Although the risk of transfusion-transmitted hepatitis has been recently reduced, transfusion-dependent β-thalassemia patients may still develop liver disease due to viral infection or iron overload. We assessed the frequency and causes of liver dysfunction in a cohort of anti–hepatitis C virus (HCV) negative thalassemics. Of 1,481 thalassemics enrolled in 31 centers, 219 (14.8%) tested anti-HCV− by second-generation assays; 181 completed a 3-year follow-up program consisting of alanine-aminotransferase (ALT) measurement at each transfusion and anti-HCV determination by third-generation enzyme-immunoassay (EIA-3) at the end of study. Serum ferritin levels were determined at baseline and at the end of follow-up. Ten patients were anti-HCV+ by EIA-3 at the end of follow-up.

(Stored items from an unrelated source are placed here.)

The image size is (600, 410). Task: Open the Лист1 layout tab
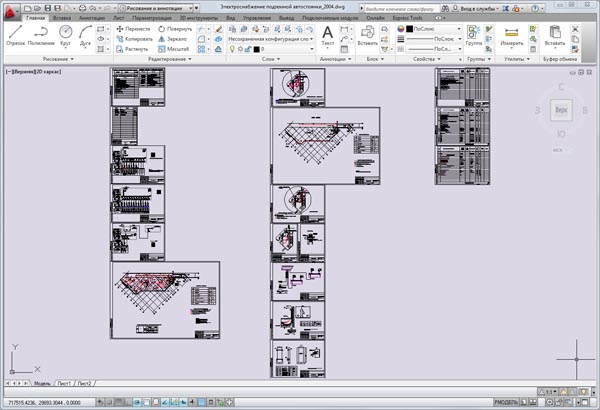point(64,383)
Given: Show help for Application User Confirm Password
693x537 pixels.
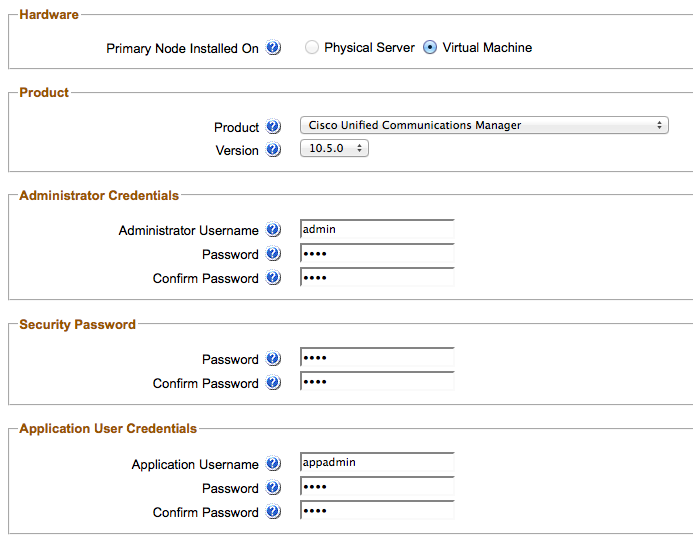Looking at the screenshot, I should point(273,512).
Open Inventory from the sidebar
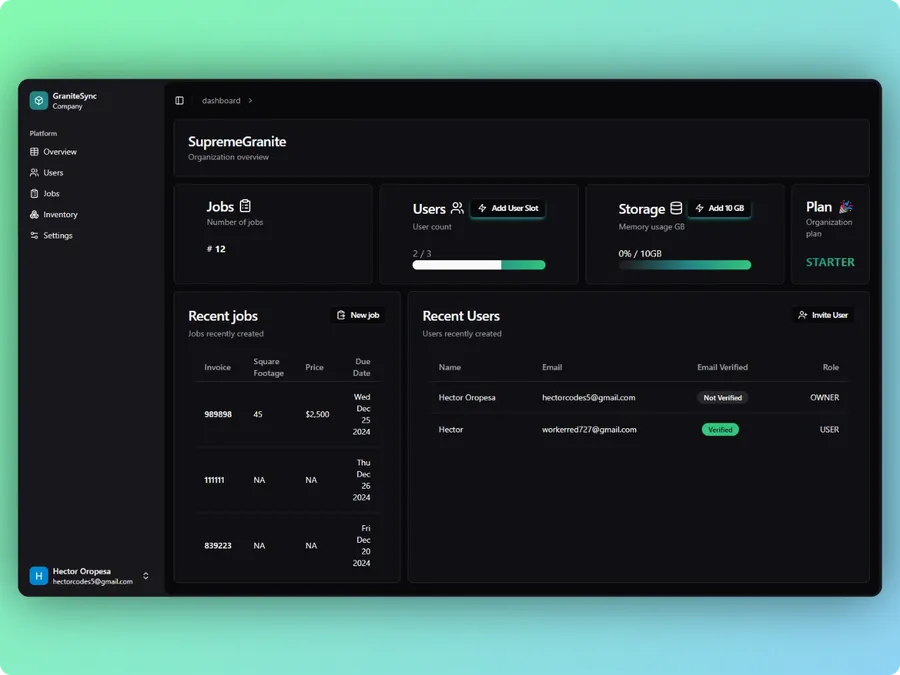The image size is (900, 675). click(60, 215)
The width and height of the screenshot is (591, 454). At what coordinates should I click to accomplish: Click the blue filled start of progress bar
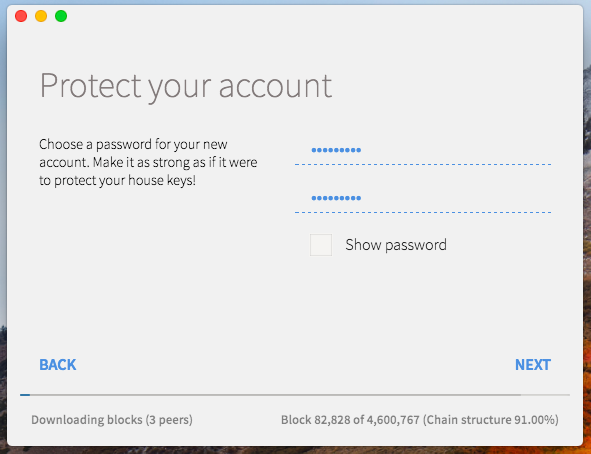pos(25,395)
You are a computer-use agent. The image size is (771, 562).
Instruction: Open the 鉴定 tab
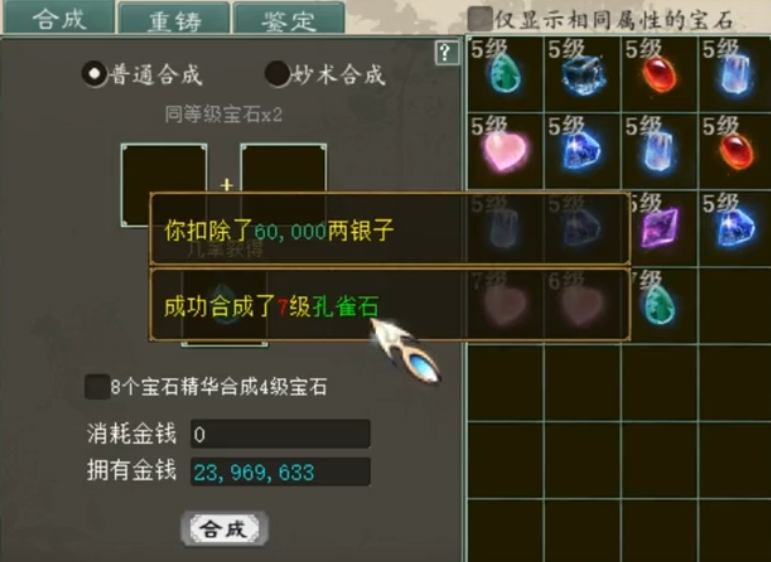[x=289, y=19]
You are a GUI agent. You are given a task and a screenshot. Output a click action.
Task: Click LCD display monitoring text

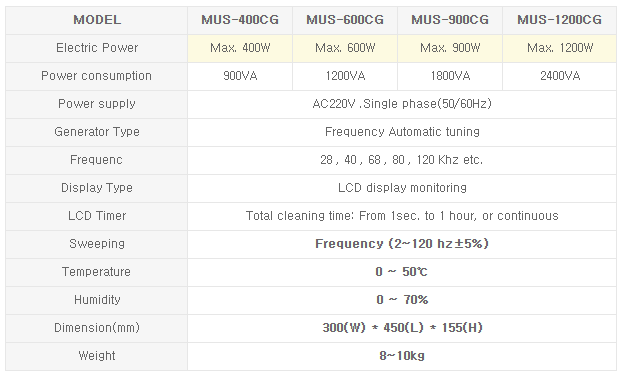point(402,188)
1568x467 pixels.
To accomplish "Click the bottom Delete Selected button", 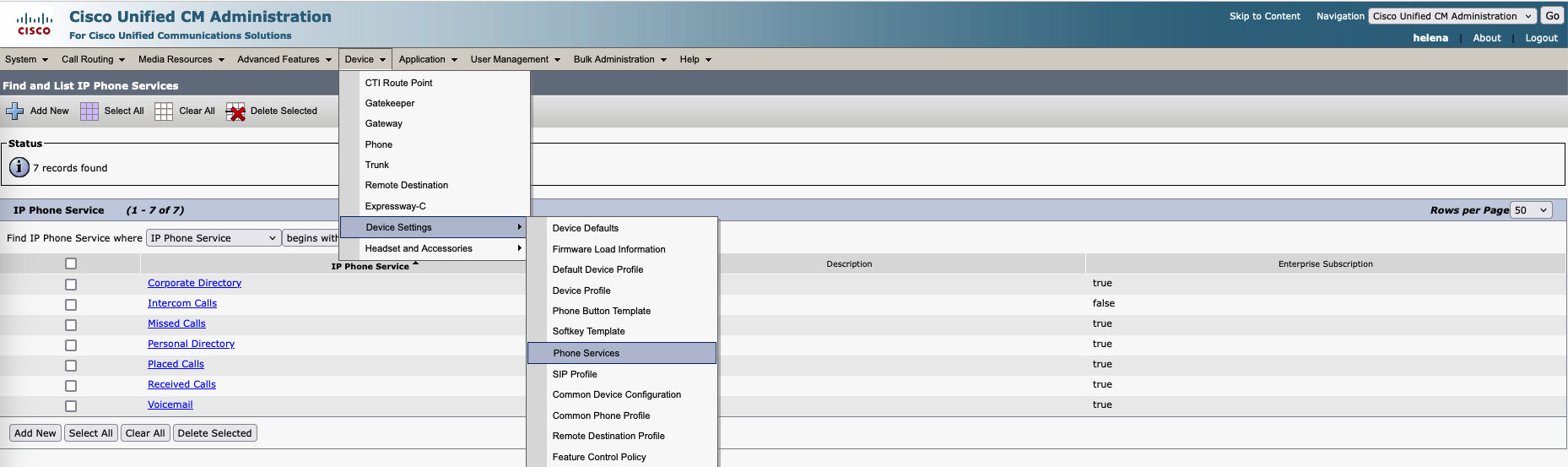I will point(214,433).
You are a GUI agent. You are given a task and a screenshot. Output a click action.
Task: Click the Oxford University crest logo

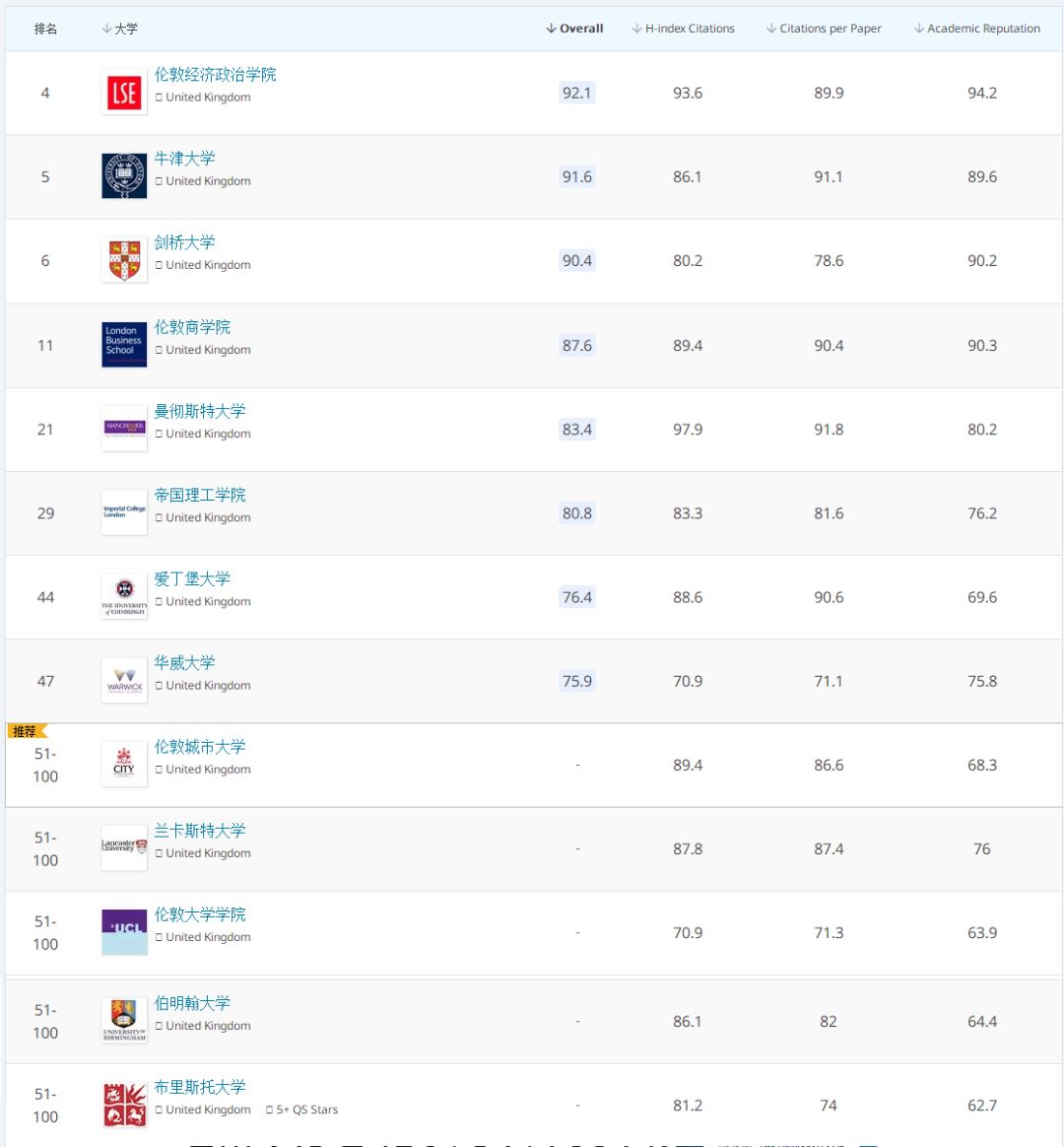[124, 176]

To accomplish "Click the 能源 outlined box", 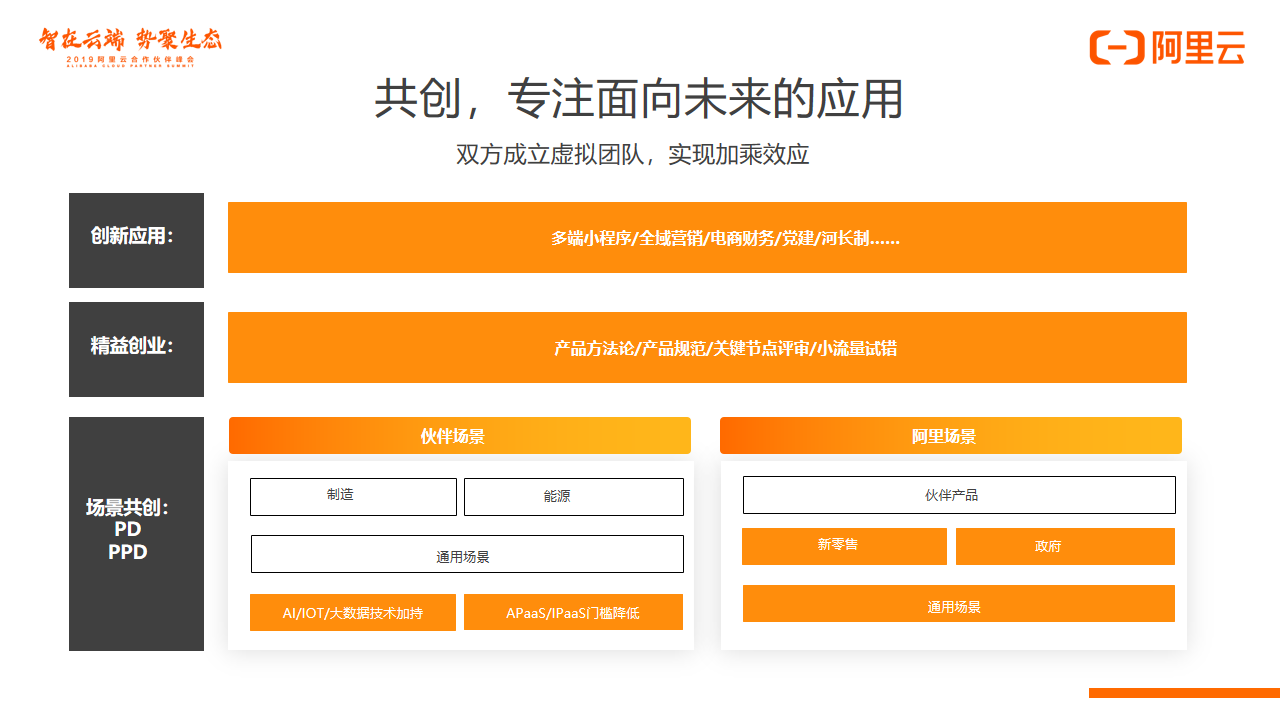I will click(573, 497).

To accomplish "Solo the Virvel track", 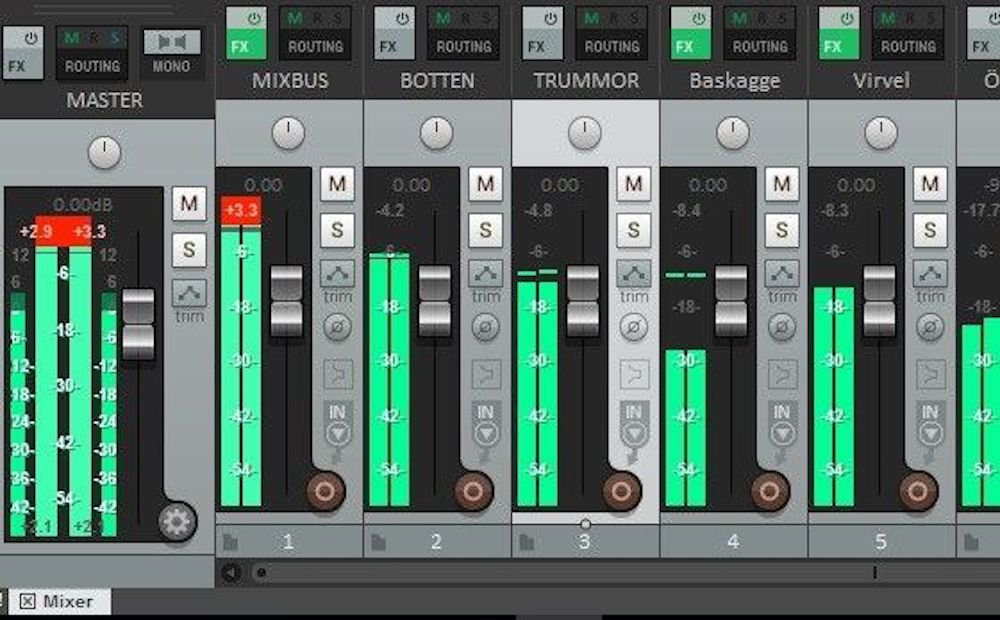I will tap(929, 229).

Of them, seven were already positive in 1992 to 1993 when the initial sera were retested by EIA-3, one tested indeterminate by confirmatory assay, and two had true seroconversion (incidence, 4.27/1,000 person years; risk of infection, 1/7,100 blood units, 95% confidence interval [CI], 1 in 2,000-1 in 71,000 units). At baseline, 67 of 174 thalassemics had abnormal ALT. Of those with normal ALT, seven subsequently developed at least one episode of moderate ALT increase (incidence, 24.6/1,000 person-years). All of the 20 patients with ferritin values ≥3,000 ng/mL had clinically relevant ALT abnormalities, as compared with 53 of 151 with <3,000 ng/mL (P< .005). Hepatic dysfunction is still frequent in thalassemics. Although it is mainly attributable to siderosis and primary HCV infection, the role of undiscovered transmissible agents cannot be excluded. © 1998 by The American Society of Hematology.